Protesters in New York participated in graphic demonstrations in order to rally for the removal of a controversial monument to a doctor who experimented on enslaved women.

After the events in Charlottesville led to the removal of Confederate statues nationwide, activists took to Central Park to demand the bronze statue of Dr. J. Marion Sims be removed indefinitely.

(Photo: REUTERS/Eduardo Munoz)

Photo: REUTERS/Eduardo Munoz

(Photo: REUTERS/Eduardo Munoz)

“Memorializing of imperialist slaveholders, murderers and torturers like J. Marion Sims is white supremacy,” Rossanna Mercedes, member of Black Youth Project 100, told New York Daily News.  “We will no longer allow government institutions like the New York City Parks Department to passively allow symbols of oppression.”

Sims, a South Carolina native, is considered by some in the medical world to be the “father of modern gynecology.” He developed a surgery to treat vesicovaginal fistulas, a tear women sometimes suffer after childbirth, and founded the first hospital designed specifically for women in 1855. His statue sits on the outside of Central Park at 103rd Street and 5th Avenue, directly across from the New York Academy of Medicine.

Despite his medical accomplishments, Sims’ reputation was questioned when it became known that he conducted his surgical experiment on three enslaved women whom he kept in a small hospital behind his house.

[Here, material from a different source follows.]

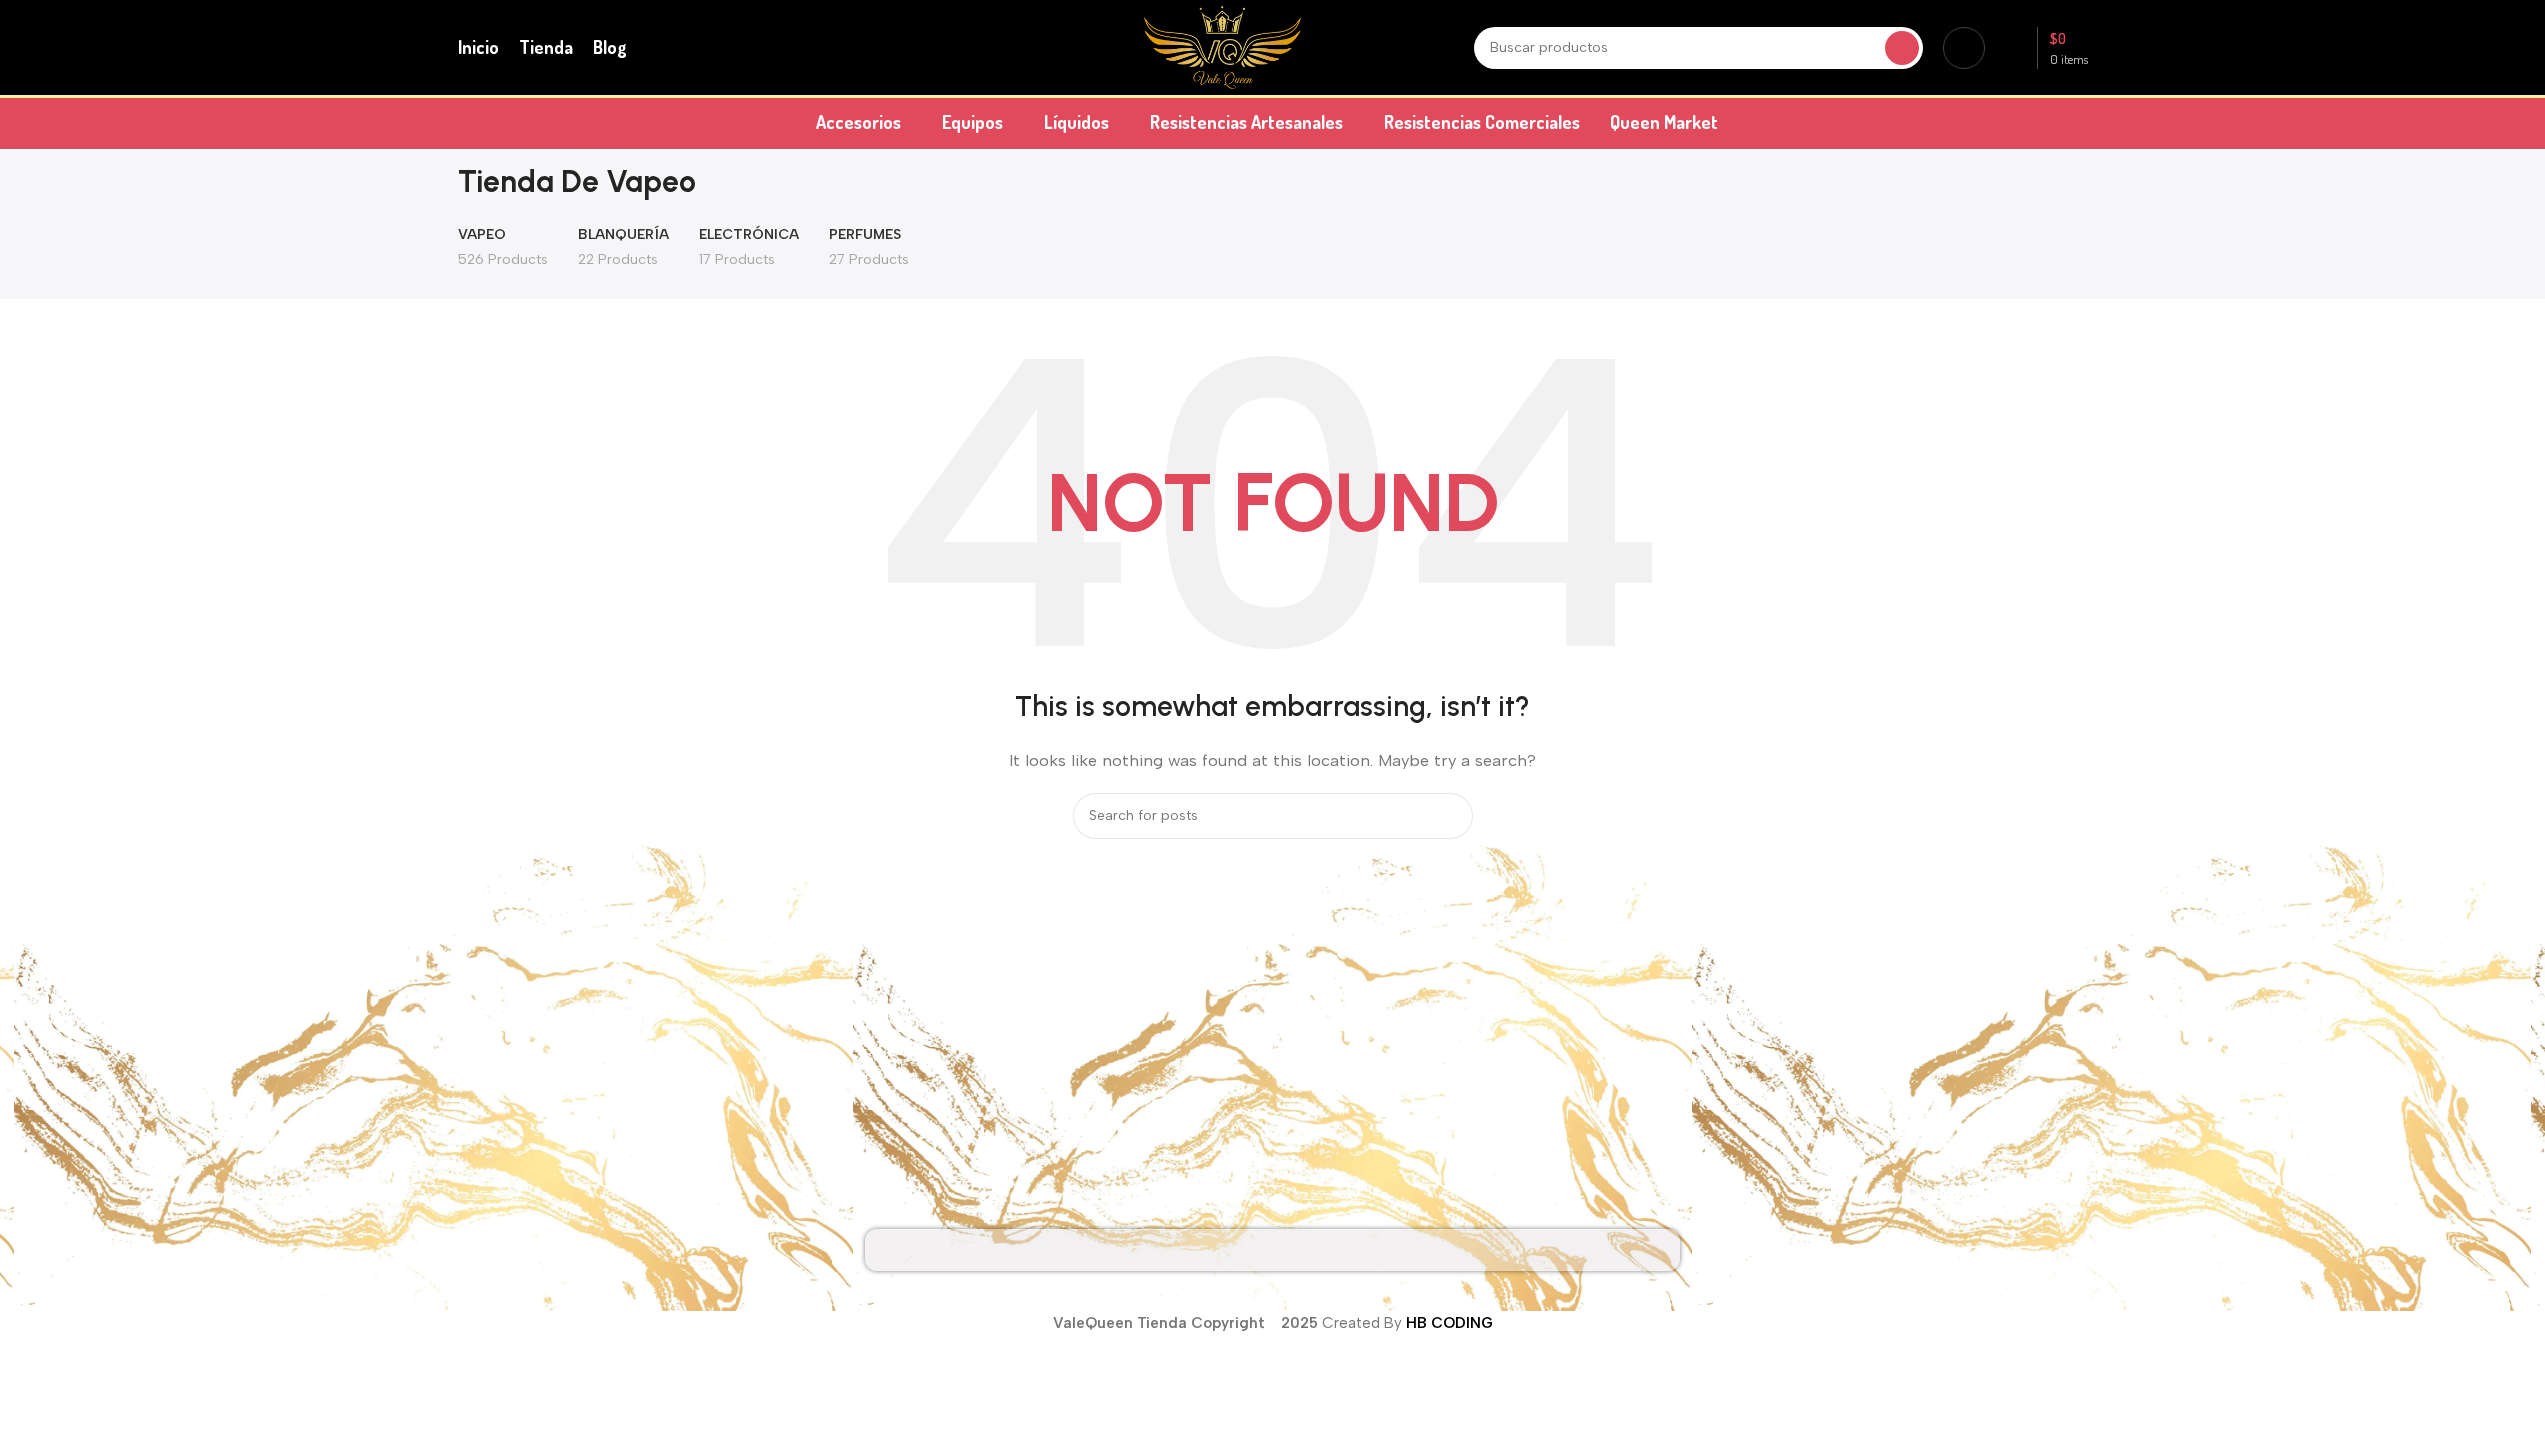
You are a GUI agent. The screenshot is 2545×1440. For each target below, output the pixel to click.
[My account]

Sims also would perform many of the operations on the women without the use of  anesthesia.

One slave named Anarcha, who had vesicovaginal and rectovaginal fistula, underwent 30 operations before Sims was able to close the holes in her bladder and rectum, according to the National Center for Biotechnology Information.

Protester Seshat Mack, 24, openly spoke of why the city should remove a monument that faces toward one of New York’s most diverse neighborhoods, East Harlem.

 “At best, J. Marion Sims was a racist man who exploited the institution of racism for his own gain,” Mack told the Daily News.  “At best, he was a man who recognized the humanity of Black slaves to use them for medical research about the human body — but not enough to recognize and treat their pain during surgery.”

Although the city has refused to remove the monument, cast in 1892 and first displayed in Bryant Park, the Parks Department said in 2011 that a sign would be added to the site to give further context about Sims’ experiments.

However, the protesters would prefer the statue be removed and replaced with the likeness of Anarcha, Betsey and Lucy, the three women who suffered through Sims’ terrible experiments.